▸ Page extract
-- Opening Marker --

For Programmers: Free Programming Magazines  


Home > Archive > AWK > July 2004 > Detecting ascii nulls









You are viewing an archived Text-only version of the thread. To view this thread in it's original format and/or if you want to reply to this thread please [click here]

 

Author Detecting ascii nulls
Gerard C Blais

2004-07-25, 3:55 pm



I have input files with ascii nulls, i.e., hex 00, octal 000.

I'd like to, among other things, detect these nulls, count them, print
data about the offending row, and ulimately, delete the null
character.

/\000/ {nulls++
gsub(/\000/,"")
}

seems like it ought to be a start - and it is, using gawk, on my PC
under windows.

Under Solaris, using /usr/xpg4/bin/awk, nulls are detected on EVERY
line, whether the lines have nulls, or not.

Any ideas?

Thanks!

Gerry
Ian Stirling

2004-07-25, 8:55 pm

Gerard C Blais <gerard.blais@mci.com> wrote:
>
>
> I have input files with ascii nulls, i.e., hex 00, octal 000.
>
> I'd like to, among other things, detect these nulls, count them, print
> data about the offending row, and ulimately, delete the null
> character.
>
> /\000/ {nulls++
> gsub(/\000/,"")
> }
>
> seems like it ought to be a start - and it is, using gawk, on my PC
> under windows.
>
> Under Solaris, using /usr/xpg4/bin/awk, nulls are detected on EVERY
> line, whether the lines have nulls, or not.


Some awks don't deal with \000 well.
For example, with gawk,
find . -print0|awk 'BEGIN{RS="\000"}//'
will print the list of files one per line.

-- Closing Marker --

▸ About this task
Continue the forum thread on detecting ASCII nulls in awk, starting right after its final sentence.

▸ Given records
-- Opening Marker --

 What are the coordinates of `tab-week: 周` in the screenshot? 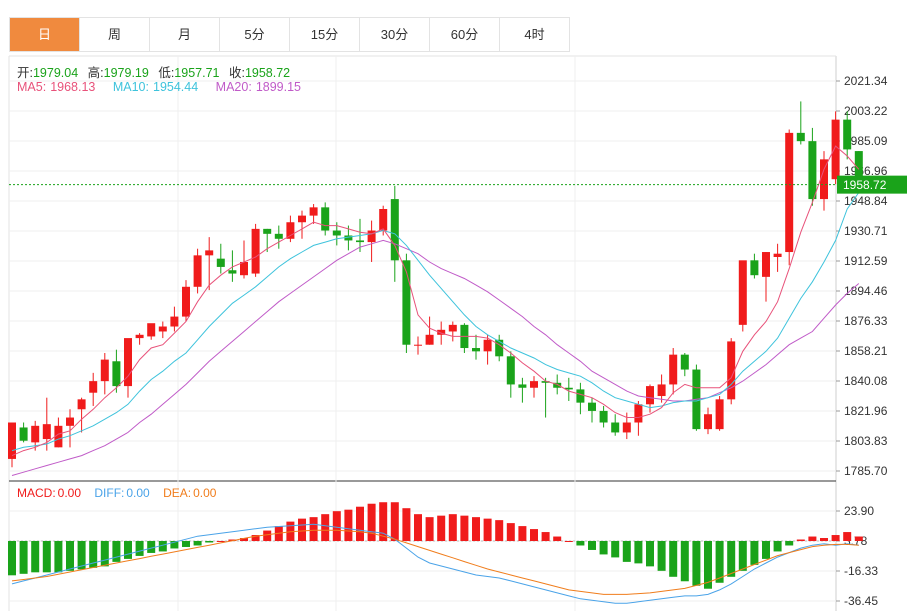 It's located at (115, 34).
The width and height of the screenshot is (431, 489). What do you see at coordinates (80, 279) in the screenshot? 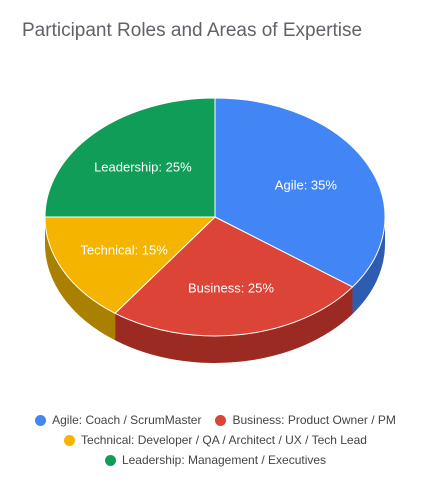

-- Closing Marker --
-- Opening Marker --

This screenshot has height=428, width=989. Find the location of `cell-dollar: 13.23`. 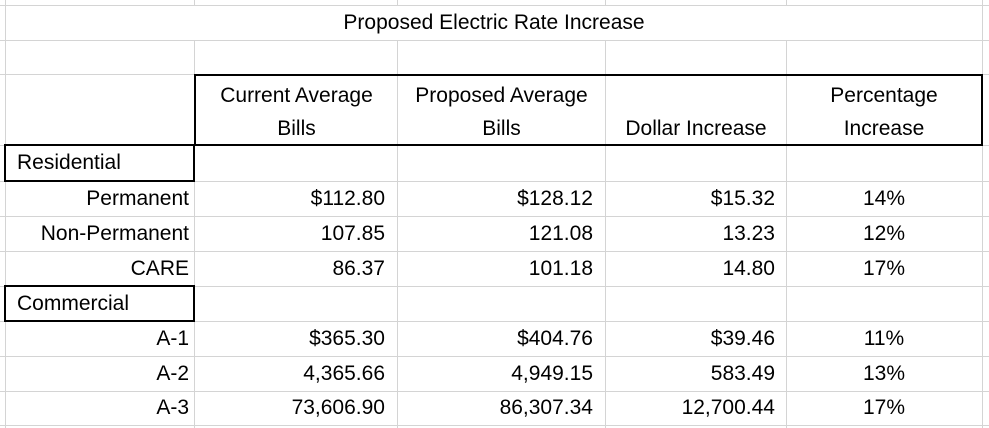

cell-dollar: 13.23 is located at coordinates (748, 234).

-- Closing Marker --

▸ Reply
Charles Demas

2004-07-25, 8:55 pm

In article <ac08g0pj1iof1ro206qjersge6rguia323@4ax.com>,
Gerard C Blais <gerard.blais@mci.com> wrote:
>
>
>I have input files with ascii nulls, i.e., hex 00, octal 000.
>
>I'd like to, among other things, detect these nulls, count them, print
>data about the offending row, and ulimately, delete the null
>character.
>
>/\000/ {nulls++
> gsub(/\000/,"")
> }
>
>seems like it ought to be a start - and it is, using gawk, on my PC
>under windows.
>
>Under Solaris, using /usr/xpg4/bin/awk, nulls are detected on EVERY
>line, whether the lines have nulls, or not.
>
>Any ideas?


Use Perl

Awk and sed were meant to deal with text, and nulls are not generally
considered text.


Chuck Demas

--
Eat Healthy | _ _ | Nothing would be done at all,
Stay Fit | @ @ | If a man waited to do it so well,
Die Anyway | v | That no one could find fault with it.
demas@theworld.com | \___/ | http://world.std.com/~cpd
Kenny McCormack

2004-07-25, 8:55 pm

In article <ce17n9$hv$1@pcls3.std.com>,
Charles Demas <demas@TheWorld.com> wrote:
....
>Use Perl
>
>Awk and sed were meant to deal with text, and nulls are not generally
>considered text.


Use C (or, better yet, assembler). Unix text utilities (Awk, sed, Perl,
cut, join, etc) were meant to deal with text, and nulls are not generally
considered text.

Actually, both Gawk & TAWK (the only flavors of AWK anyone should ever use)
handle nulls just fine.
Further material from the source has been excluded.